A fully functional working Kubernetes cluster
Two object storage buckets: one for Logs data, used by Loki, and one for Metrics data, used by Thanos

Configuring Loki for HA

Launchpad uses the loki-distributed release for setting up Loki, which can be configured according to its values interface (as seen here)

Note: The example setups we'll show will be based on an architecture that makes use of the following components: querier, distributor, ingester, queryFrontend, gateway, compactor, ruler, indexGateway.
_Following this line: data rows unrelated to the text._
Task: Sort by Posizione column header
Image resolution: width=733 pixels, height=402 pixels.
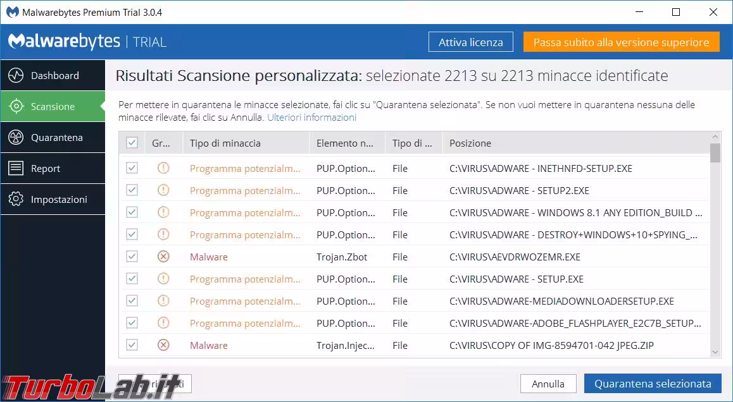Action: pos(470,143)
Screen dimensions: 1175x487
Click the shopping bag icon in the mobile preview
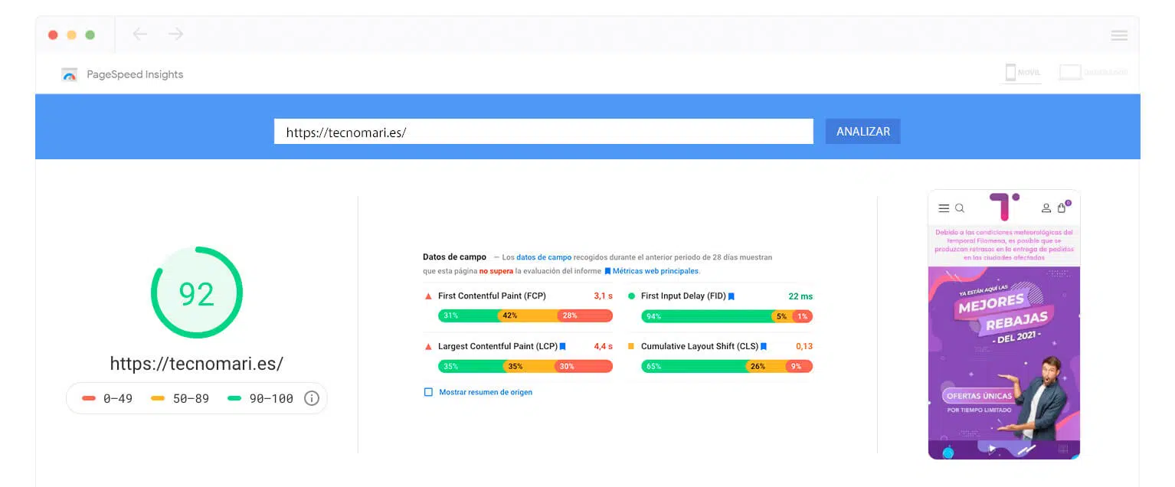point(1062,208)
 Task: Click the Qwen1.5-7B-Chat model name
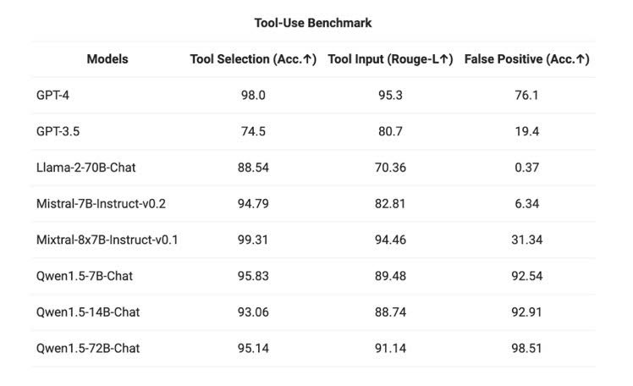point(84,276)
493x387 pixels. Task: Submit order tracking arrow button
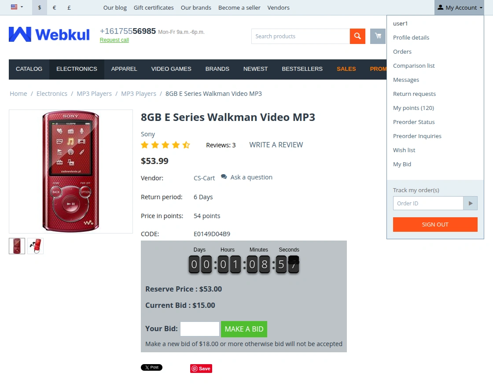(x=471, y=203)
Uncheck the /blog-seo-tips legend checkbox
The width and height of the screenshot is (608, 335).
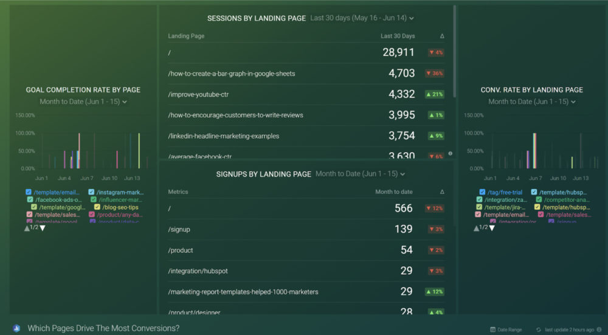(x=92, y=207)
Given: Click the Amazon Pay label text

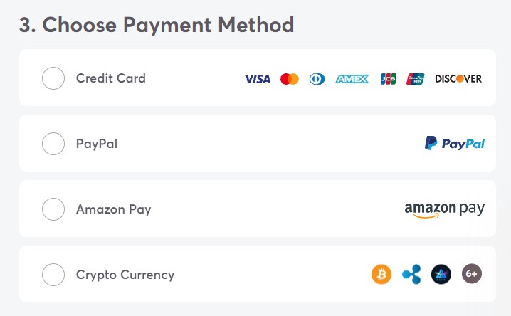Looking at the screenshot, I should pyautogui.click(x=113, y=209).
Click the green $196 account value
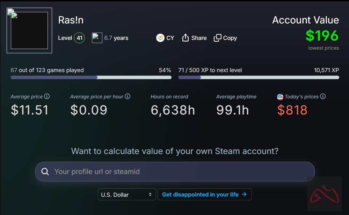 pyautogui.click(x=322, y=35)
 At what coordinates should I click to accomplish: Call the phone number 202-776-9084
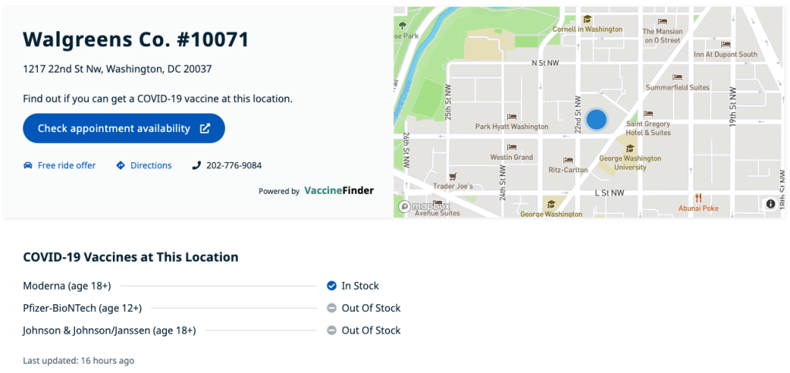pyautogui.click(x=233, y=165)
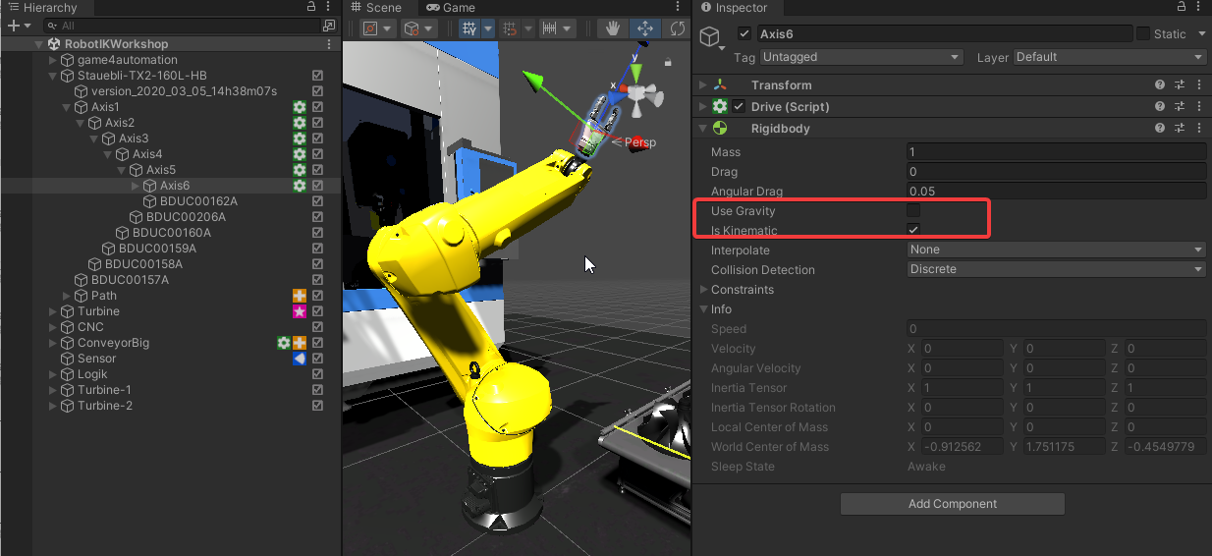Open the Rigidbody component help reference
This screenshot has height=556, width=1212.
[1160, 129]
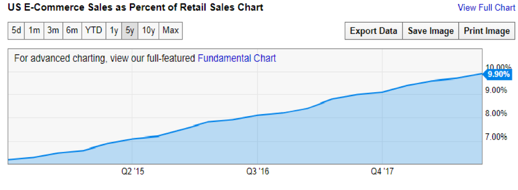Select the Max time range
Screen dimensions: 518x190
(x=171, y=31)
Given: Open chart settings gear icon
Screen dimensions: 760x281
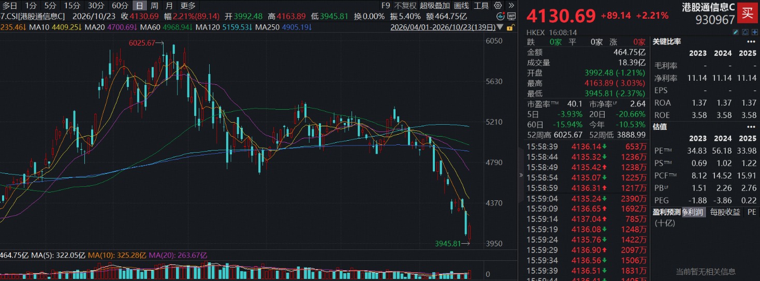Looking at the screenshot, I should pos(498,6).
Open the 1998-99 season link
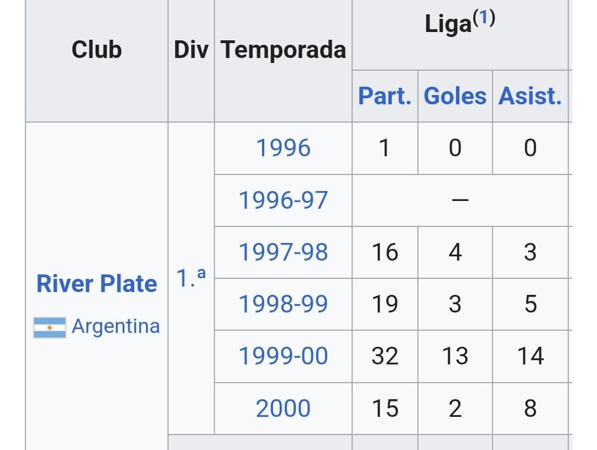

Different architectures are possible so adjust to your needs as necessary.

For an HA setup, deploying several components with multiple replicas each, loki-distributed values can be set like in the following example snippet:

querier:
  replicas: 2
  maxUnavailable: 1
distributor:
  replicas: 3
  maxUnavailable: 2
ingester:
  replicas: 3
  maxUnavailable: 2
queryFrontend:
  replicas: 2
  maxUnavailable: 1
gateway:
  replicas: 2
  maxUnavailable: 1
compactor:
  kind: Deployment
  replicas: 1
  enabled: true
ruler:
  enabled: true
  replicas: 2
  maxUnavailable: 1
indexGateway:
  enabled: true
  replicas: 2
  maxUnavailable: 1
loki:
  structuredConfig:
    ruler:
      ring:
        kvstore:
          store: memberlist
    ingester:
      lifecycler:
        ring:
          replication_factor: 2

Note: If you use a compactor, only one will run at a time and it's not critical so you don't really need more than one instance of it.

Besides increasing the number of replicas, ingester replication_factor is of particular relevance as the Distributor will distribute the write load to multiple ingesters and will require a quorum of them to have acknowledged the write (replication_factor / 2 + 1). For lowering the chances of loosing logs, a replication_factor of at least two should be used (Loki default is 3).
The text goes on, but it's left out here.